_Required work_.
A - From the article on optimizing very large sites for search, reproduce verbatim the passage that starts at "Enabling HTTP compression" and ends after "to the client.".
B - Render this sentence from the article on optimizing very large sites for search in Spanish: "Whether or not you are concerned with bandwidth control, setting up HTTP compression is a best practice for every site owner."

━━━━━ Supplied passage

Bing

Optimizing your very large site for search — Part 2

January 26, 2009, 05:57 PM by Webmaster Center team | 28 Comments |

For the large website, there are many critically important issues in optimizing for search. In Part 1 of this series of posts, we discussed the importance of reducing the number of URLs you expose through canonicalization. But there are other ways to reduce the surface area of your site to search engines and focus on pages that matter.

While you may have reduced the number of URLs you exposed to Live Search, a large site can still have a large surface area to crawl. In crawling your site, search engines may not get all the best content or can eat unnecessary bandwidth that you pay for. This is where HTTP compression and conditional GET can help.

Enabling HTTP compression

Whether or not you are concerned with bandwidth control, setting up HTTP compression is a best practice for every site owner. What is HTTP compression? HTTP compression is a protocol that is a part of the HTTP 1.1 specification standard known as "content-encoding." This protocol defines how a web server can check, when it receives a request for a file, if the client browser (or crawler) is "compression enabled" before serving the file to the client.

━━━━━━━━━━
━━━━━ Extracted entries

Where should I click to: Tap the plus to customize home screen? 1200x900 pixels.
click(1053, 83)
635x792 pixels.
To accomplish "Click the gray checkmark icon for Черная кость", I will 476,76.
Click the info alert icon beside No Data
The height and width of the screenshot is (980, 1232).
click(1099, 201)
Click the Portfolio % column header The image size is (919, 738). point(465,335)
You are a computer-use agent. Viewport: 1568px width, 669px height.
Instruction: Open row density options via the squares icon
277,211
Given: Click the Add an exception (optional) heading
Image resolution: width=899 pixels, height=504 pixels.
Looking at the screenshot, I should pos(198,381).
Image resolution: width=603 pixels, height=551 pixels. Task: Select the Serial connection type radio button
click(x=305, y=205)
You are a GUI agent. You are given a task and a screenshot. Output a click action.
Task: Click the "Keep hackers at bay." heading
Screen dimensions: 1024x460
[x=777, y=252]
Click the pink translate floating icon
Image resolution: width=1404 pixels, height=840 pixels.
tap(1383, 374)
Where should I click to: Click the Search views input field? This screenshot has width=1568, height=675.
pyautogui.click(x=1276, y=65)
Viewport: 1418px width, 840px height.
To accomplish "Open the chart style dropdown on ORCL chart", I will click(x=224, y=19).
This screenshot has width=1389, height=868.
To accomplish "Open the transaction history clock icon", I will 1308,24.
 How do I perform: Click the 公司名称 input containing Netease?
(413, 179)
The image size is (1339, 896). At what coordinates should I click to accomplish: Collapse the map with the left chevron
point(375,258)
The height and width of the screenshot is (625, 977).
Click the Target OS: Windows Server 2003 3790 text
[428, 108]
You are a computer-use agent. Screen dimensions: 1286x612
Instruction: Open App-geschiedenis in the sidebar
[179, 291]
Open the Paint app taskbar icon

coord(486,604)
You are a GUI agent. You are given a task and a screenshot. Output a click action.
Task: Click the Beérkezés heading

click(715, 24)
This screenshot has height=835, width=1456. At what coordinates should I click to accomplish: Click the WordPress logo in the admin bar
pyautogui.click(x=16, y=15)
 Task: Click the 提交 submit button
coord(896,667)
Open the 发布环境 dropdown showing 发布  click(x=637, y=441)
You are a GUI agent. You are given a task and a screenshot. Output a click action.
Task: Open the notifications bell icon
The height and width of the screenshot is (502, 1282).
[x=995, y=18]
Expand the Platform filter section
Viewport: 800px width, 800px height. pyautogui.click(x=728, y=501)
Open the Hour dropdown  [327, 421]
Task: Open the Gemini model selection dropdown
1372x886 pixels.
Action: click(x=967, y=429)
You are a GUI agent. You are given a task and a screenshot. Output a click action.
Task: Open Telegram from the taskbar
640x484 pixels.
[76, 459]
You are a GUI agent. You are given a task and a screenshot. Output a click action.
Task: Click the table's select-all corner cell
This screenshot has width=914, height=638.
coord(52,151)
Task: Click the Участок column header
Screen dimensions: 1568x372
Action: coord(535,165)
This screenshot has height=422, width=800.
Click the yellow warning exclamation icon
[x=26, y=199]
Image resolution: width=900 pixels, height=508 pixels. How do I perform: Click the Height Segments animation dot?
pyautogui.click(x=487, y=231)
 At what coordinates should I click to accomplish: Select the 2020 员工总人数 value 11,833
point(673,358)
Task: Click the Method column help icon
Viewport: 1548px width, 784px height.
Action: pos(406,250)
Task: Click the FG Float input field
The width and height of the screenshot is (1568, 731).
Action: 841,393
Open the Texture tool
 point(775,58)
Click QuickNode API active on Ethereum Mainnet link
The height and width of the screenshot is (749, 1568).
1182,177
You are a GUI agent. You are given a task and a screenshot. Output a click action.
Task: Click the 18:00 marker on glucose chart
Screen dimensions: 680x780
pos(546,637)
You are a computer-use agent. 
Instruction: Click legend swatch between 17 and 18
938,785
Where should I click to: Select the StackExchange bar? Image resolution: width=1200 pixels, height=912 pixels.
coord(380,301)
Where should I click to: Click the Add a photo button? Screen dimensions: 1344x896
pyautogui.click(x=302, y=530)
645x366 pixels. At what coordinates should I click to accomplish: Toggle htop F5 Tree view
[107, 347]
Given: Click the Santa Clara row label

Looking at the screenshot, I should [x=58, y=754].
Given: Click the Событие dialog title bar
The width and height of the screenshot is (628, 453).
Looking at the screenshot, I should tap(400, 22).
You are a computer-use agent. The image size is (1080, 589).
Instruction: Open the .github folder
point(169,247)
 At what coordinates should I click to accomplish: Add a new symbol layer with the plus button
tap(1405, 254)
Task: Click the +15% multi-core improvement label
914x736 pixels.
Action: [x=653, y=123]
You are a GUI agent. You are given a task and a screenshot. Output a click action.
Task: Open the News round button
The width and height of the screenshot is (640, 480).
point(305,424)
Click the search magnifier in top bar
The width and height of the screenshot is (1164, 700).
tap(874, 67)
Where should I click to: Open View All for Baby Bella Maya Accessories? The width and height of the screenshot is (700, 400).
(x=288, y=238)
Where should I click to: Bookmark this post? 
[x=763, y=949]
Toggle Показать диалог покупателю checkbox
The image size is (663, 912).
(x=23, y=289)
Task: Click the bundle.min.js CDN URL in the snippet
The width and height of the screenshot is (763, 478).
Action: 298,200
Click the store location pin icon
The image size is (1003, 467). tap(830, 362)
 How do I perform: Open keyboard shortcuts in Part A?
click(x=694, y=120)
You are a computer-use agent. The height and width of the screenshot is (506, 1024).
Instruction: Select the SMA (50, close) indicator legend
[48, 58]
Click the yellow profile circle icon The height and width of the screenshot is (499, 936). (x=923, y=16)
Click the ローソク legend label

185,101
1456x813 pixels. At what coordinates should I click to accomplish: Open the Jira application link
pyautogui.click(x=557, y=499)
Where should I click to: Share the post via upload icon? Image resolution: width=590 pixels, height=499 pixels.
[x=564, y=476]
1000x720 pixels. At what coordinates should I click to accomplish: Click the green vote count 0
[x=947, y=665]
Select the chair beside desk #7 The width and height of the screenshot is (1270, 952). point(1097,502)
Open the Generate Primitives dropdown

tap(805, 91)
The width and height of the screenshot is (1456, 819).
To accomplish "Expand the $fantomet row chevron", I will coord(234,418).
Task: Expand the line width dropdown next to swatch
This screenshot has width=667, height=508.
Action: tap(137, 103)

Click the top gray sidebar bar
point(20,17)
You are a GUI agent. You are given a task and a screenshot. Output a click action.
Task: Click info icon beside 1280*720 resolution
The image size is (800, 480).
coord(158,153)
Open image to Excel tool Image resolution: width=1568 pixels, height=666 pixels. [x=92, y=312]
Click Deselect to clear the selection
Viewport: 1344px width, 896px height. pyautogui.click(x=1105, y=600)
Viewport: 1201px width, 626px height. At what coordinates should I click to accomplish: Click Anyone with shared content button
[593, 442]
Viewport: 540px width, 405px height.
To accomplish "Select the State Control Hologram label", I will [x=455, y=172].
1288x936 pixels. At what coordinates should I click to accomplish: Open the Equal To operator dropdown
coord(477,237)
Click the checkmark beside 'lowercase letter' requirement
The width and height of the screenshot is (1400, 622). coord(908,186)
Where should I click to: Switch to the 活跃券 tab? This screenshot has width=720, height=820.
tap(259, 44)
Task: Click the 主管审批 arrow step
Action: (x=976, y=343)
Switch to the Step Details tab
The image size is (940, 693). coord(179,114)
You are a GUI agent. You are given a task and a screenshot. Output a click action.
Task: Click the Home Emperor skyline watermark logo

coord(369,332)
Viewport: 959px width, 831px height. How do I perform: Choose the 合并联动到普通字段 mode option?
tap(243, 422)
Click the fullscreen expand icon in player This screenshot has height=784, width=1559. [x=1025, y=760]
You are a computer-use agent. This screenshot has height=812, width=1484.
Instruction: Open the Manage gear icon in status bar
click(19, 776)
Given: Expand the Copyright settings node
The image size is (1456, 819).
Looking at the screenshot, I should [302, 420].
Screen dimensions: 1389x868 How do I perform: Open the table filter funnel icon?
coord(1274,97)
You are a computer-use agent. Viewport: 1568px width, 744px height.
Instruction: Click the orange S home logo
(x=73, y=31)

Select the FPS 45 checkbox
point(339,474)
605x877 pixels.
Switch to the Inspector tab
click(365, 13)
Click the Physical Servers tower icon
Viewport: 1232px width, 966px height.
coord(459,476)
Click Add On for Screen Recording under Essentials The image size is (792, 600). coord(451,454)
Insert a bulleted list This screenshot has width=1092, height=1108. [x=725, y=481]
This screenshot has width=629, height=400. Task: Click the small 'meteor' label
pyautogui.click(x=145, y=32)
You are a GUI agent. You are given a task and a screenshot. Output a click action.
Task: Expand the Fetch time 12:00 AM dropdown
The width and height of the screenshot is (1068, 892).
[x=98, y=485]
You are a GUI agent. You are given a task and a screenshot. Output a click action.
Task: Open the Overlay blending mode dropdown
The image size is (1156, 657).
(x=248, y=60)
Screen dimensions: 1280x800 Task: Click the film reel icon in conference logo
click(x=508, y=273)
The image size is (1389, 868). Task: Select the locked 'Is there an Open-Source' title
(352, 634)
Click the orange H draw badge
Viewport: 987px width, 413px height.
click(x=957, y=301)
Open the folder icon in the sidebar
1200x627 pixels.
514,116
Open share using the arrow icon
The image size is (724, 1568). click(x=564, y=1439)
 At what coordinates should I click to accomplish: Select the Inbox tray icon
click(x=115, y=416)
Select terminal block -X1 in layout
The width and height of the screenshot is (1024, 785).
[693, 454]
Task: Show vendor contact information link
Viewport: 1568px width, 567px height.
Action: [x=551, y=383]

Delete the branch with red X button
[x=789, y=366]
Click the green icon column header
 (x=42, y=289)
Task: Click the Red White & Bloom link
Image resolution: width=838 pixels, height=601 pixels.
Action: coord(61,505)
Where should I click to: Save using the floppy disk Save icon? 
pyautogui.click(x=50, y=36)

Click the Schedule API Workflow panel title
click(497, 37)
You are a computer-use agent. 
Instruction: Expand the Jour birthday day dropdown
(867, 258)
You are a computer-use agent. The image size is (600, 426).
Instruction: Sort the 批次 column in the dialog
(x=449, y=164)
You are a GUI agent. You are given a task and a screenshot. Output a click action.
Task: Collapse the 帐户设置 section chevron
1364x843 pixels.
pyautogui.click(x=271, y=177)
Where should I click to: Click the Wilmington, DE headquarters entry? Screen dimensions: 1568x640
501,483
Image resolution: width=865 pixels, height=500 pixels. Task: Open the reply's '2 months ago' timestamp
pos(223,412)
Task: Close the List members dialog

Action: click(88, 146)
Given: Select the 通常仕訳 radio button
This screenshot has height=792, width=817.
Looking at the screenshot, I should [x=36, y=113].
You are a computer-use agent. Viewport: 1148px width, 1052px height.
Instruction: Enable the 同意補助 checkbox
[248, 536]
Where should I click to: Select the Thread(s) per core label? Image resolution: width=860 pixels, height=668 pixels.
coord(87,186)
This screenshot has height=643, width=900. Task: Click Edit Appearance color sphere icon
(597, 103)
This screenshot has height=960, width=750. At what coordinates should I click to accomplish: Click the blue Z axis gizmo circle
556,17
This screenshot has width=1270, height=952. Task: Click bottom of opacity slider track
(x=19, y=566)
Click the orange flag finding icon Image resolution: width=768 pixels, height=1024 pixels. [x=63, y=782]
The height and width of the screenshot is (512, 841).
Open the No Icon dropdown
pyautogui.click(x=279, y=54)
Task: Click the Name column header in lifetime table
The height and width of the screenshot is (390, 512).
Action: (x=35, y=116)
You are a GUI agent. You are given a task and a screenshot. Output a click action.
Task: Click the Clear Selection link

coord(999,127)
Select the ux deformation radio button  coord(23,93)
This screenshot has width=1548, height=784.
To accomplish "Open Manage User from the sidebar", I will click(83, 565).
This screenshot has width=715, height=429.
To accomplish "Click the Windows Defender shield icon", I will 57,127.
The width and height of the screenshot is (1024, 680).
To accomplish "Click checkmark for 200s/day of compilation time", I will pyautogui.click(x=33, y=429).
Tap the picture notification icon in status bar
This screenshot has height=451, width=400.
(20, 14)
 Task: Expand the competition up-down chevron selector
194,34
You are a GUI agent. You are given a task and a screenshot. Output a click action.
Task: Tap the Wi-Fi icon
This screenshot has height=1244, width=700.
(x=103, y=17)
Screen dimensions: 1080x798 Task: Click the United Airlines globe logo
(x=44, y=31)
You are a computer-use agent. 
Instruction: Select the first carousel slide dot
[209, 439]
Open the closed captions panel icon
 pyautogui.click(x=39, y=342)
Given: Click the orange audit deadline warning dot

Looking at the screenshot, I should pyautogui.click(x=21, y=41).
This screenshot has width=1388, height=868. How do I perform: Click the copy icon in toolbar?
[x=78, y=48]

━━━━━━━━━━

_Solved problems_.
A -
Enabling HTTP compression

Whether or not you are concerned with bandwidth control, setting up HTTP compression is a best practice for every site owner. What is HTTP compression? HTTP compression is a protocol that is a part of the HTTP 1.1 specification standard known as "content-encoding." This protocol defines how a web server can check, when it receives a request for a file, if the client browser (or crawler) is "compression enabled" before serving the file to the client.

B - Tanto si le preocupa el control del ancho de banda como si no, configurar la compresión HTTP es una práctica recomendada para todo propietario de un sitio.